GOAL: Pull out every line from the entries below that contains the string "This", treating uppercase and lowercase as different.

MATERIALS PROVIDED:
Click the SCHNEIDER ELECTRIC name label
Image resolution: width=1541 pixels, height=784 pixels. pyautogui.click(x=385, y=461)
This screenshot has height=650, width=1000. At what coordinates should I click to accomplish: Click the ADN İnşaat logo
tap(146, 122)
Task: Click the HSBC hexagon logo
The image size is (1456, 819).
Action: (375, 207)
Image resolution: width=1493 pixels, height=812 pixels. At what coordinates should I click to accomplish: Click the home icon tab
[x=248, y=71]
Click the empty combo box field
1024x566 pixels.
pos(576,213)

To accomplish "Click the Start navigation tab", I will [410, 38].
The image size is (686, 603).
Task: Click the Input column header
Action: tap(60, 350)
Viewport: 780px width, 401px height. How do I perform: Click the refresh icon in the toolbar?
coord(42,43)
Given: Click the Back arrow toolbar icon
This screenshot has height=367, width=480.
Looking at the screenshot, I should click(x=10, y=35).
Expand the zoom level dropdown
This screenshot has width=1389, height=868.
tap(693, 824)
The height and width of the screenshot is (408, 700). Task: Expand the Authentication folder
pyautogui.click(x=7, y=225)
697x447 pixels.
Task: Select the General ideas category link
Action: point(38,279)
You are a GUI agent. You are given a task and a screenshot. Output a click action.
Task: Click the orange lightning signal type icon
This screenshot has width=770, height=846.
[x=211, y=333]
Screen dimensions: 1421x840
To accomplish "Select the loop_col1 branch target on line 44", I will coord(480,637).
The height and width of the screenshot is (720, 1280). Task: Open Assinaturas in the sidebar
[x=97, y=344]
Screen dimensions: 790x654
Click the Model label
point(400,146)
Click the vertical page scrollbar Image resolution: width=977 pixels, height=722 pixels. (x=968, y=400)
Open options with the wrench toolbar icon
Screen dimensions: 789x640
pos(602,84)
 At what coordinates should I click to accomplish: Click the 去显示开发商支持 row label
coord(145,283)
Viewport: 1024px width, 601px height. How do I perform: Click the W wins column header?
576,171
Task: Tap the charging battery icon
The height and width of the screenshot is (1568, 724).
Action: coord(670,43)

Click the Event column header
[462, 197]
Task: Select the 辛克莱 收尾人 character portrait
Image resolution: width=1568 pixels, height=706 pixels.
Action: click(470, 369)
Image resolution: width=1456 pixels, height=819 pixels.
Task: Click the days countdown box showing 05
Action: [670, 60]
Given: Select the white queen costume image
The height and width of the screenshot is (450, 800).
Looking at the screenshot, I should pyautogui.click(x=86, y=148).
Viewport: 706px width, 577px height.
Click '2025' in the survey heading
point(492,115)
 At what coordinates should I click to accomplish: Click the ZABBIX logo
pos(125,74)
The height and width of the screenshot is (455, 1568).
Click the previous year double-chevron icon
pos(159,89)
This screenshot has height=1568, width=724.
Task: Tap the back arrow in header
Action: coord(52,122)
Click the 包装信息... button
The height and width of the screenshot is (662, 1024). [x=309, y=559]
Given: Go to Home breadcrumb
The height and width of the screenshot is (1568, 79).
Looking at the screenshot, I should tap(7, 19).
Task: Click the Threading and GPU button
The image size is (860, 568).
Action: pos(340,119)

FINAL RESULT:
This screenshot has height=650, width=1000. At what coordinates should I click to accomplish: Click the ADN İnşaat logo
This screenshot has height=367, width=480.
This screenshot has width=1389, height=868.
This screenshot has width=770, height=846.
This screenshot has height=1568, width=724.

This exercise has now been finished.